What features does Fish Audio MCP server provide?

Q: What features does Fish Audio MCP server provide?

High-Quality TTS: Leverage Fish Audio's state-of-the-art TTS models to generate natural-sounding speech.. Streaming Support: Real-time audio streaming for low-latency applications.. Multiple Voices: Support for custom voice models via reference IDs.. Smart Voice Selection: Select voices by ID, name, or tags.. Voice Library Management: Configure and manage multiple voice references.. Flexible Configuration: Environment variable-based configuration for easy setup.. Multiple Audio Formats: Support for MP3, WAV, PCM, and Opus.. Easy Integration: Simple setup with any MCP-compatible client.
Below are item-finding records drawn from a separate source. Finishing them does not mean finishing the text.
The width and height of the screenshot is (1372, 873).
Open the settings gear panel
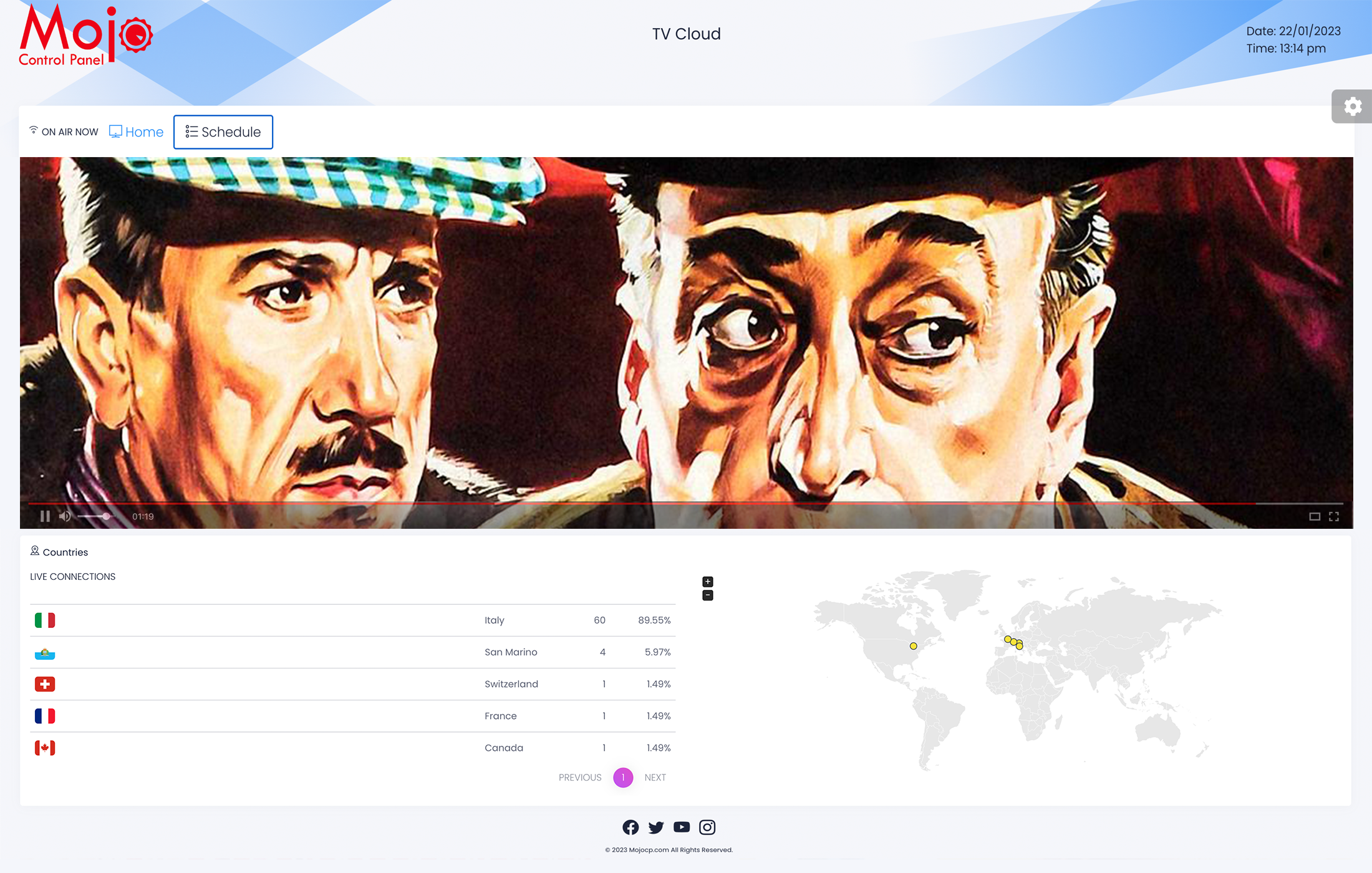pyautogui.click(x=1352, y=107)
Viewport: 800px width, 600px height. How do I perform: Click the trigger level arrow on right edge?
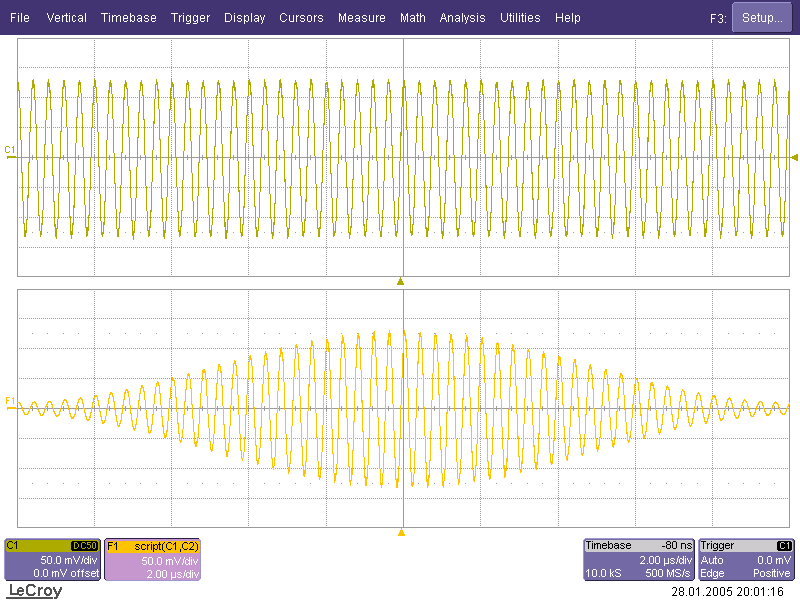pyautogui.click(x=794, y=157)
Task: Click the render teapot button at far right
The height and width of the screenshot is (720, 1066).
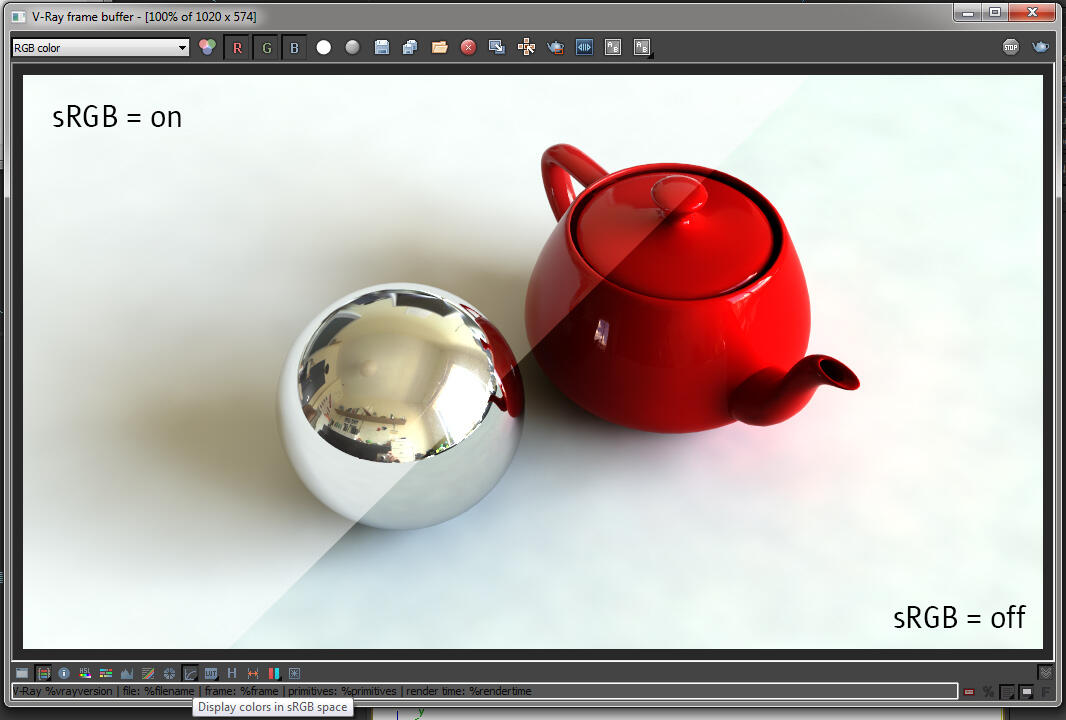Action: 1040,47
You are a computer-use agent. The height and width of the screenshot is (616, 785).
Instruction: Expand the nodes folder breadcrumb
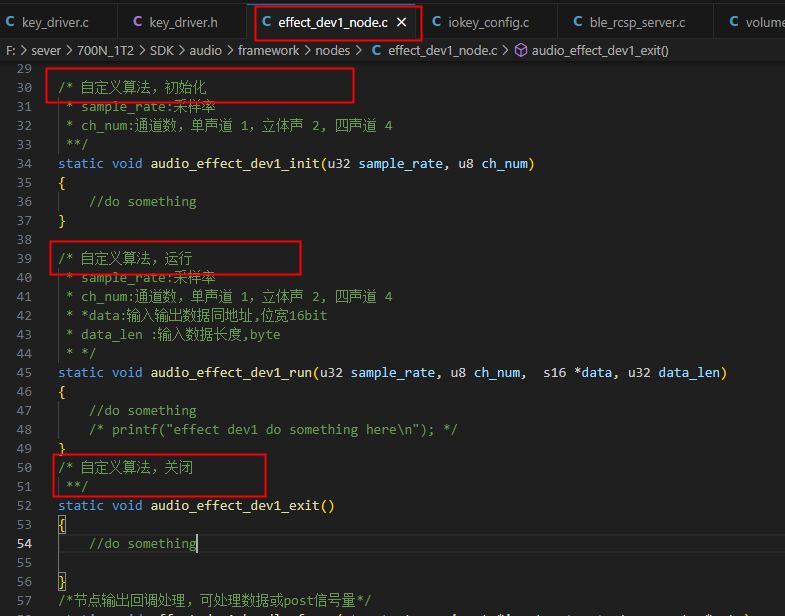332,51
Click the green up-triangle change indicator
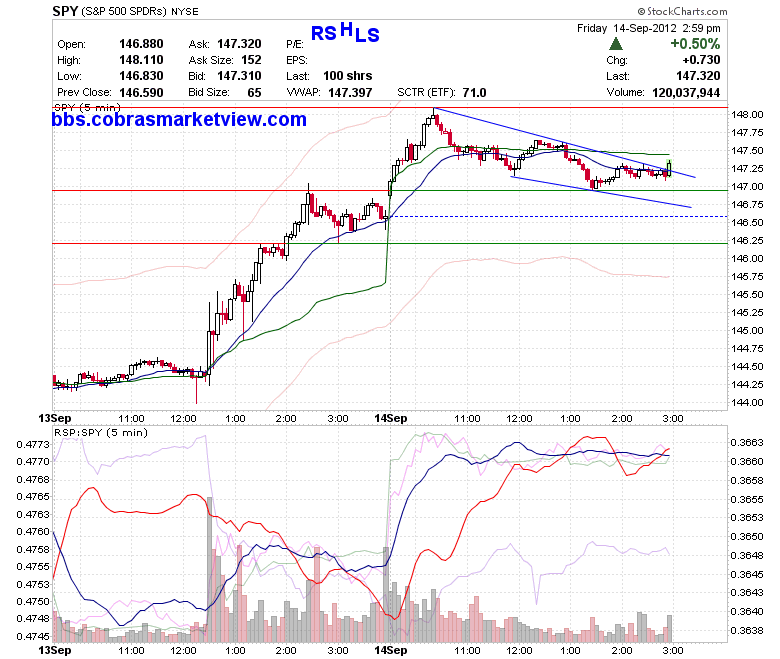 (x=616, y=44)
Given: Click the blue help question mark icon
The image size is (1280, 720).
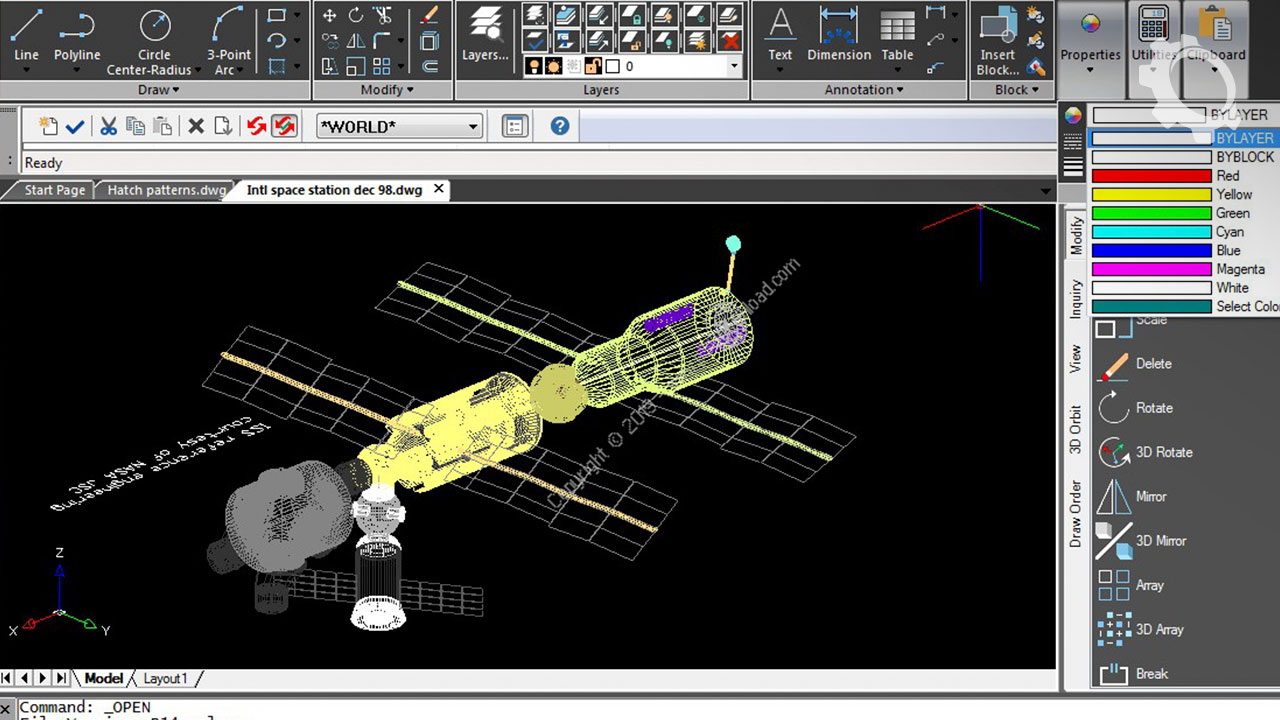Looking at the screenshot, I should [x=560, y=126].
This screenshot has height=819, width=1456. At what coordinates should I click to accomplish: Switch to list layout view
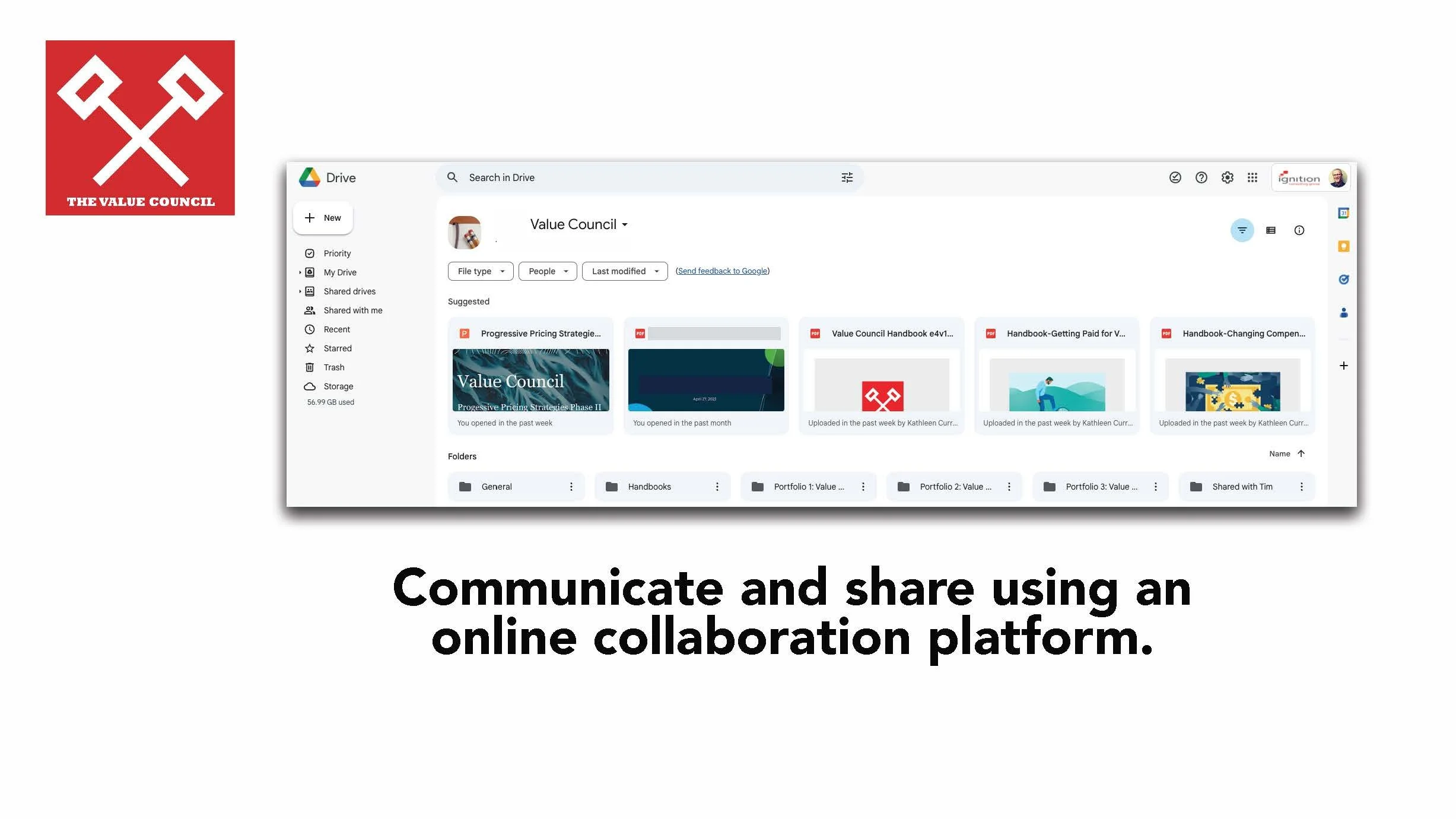click(x=1270, y=230)
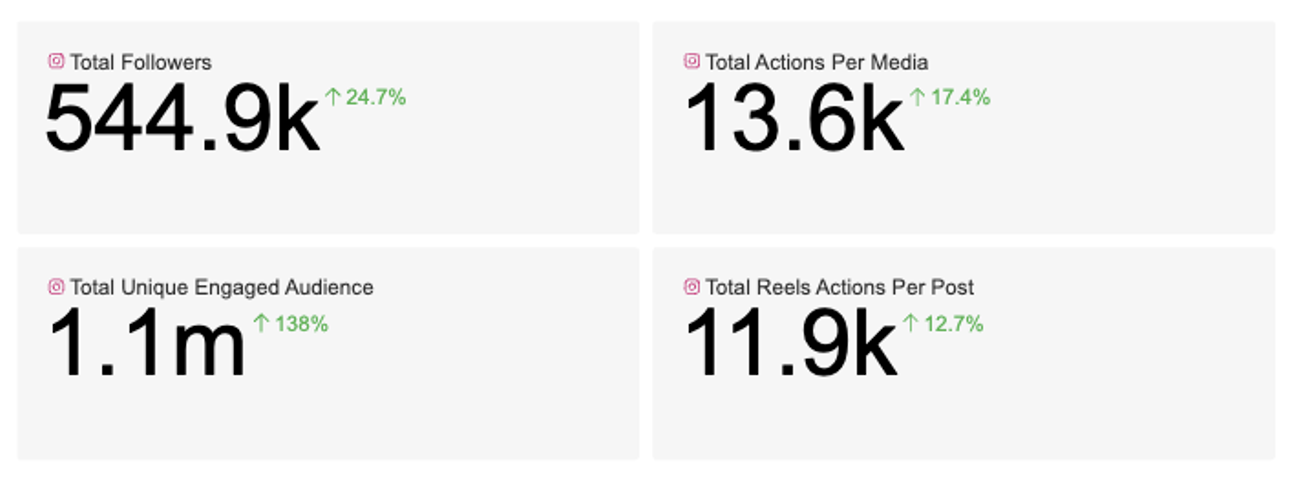Click the 544.9k followers value
1296x482 pixels.
(x=183, y=120)
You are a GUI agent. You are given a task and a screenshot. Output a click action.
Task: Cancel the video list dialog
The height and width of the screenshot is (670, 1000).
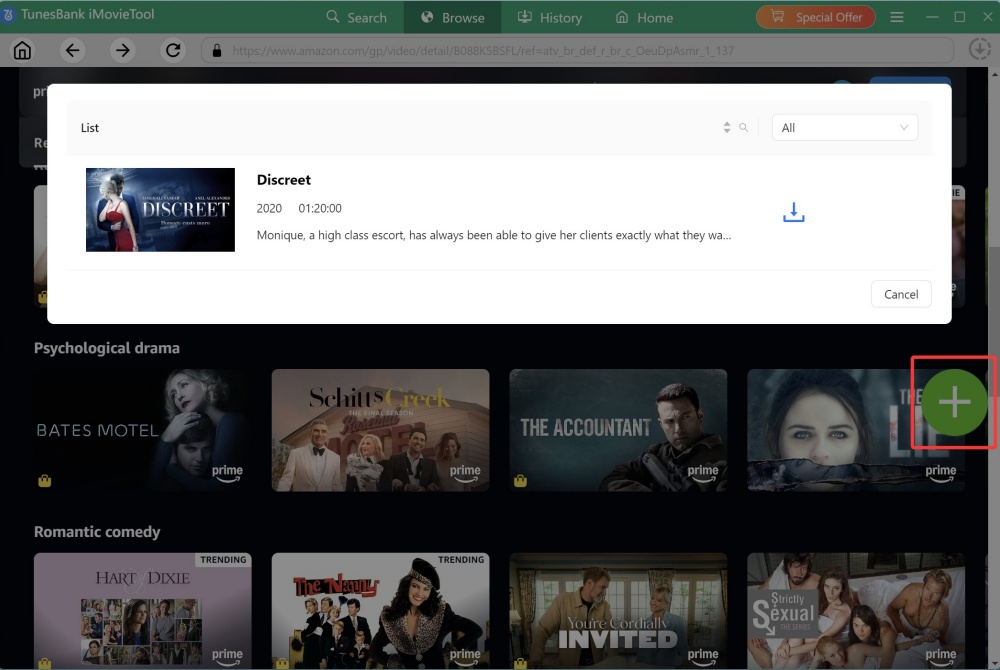[900, 294]
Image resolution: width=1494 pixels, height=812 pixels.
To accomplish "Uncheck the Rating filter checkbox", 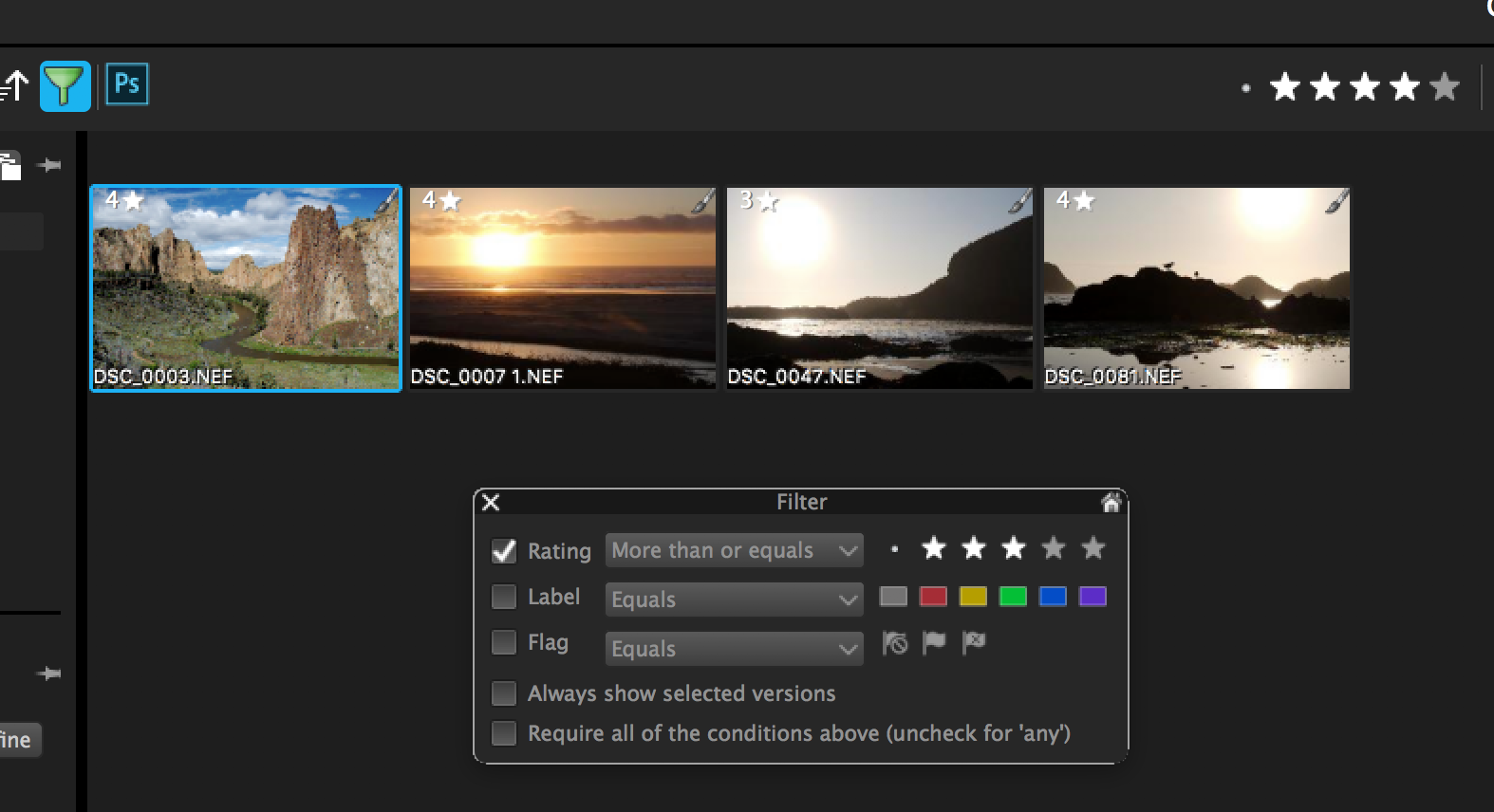I will (x=504, y=551).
Fish Audio MCP Server 2026: Features & Setup Guide

Overview

An MCP server that provides seamless integration between Fish Audio's Text-to-Speech API and LLMs such as Claude, enabling natural language-driven speech synthesis. It supports two primary tools: fish_audio_tts, which generates speech from text with configurable voice references, streaming, format, bitrate, latency, and playback options; and fish_audio_list_references, which lists all configured voice references. The server allows selecting voices by ID, name, or tags and supports both single-reference and multi-reference configurations via environment variables. Output formats include MP3, WAV, PCM, and Opus, with configurable MP3 bitrate. Configuration is environment-variable driven, including API keys, model IDs, references, default references, output formats, streaming modes, latency, and output directory. The MCP server aims for low-latency streaming and real-time playback, and it emphasizes easy integration with any MCP-compatible client. It includes API documentation, error handling, troubleshooting guidance, and a clear project structure with a dedicated Fish Audio API client and TTS tool, enabling maintainable development and reliable text-to-speech capabilities for LLM-powered workflows.

Features

High-Quality TTS

Leverage Fish Audio's state-of-the-art TTS models to generate natural-sounding speech.

Streaming Support

Real-time audio streaming for low-latency applications.

Multiple Voices

Support for custom voice models via reference IDs.

Smart Voice Selection

Select voices by ID, name, or tags.

Voice Library Management

Configure and manage multiple voice references.

Flexible Configuration

Environment variable-based configuration for easy setup.

Multiple Audio Formats

Support for MP3, WAV, PCM, and Opus.

Easy Integration

Simple setup with any MCP-compatible client.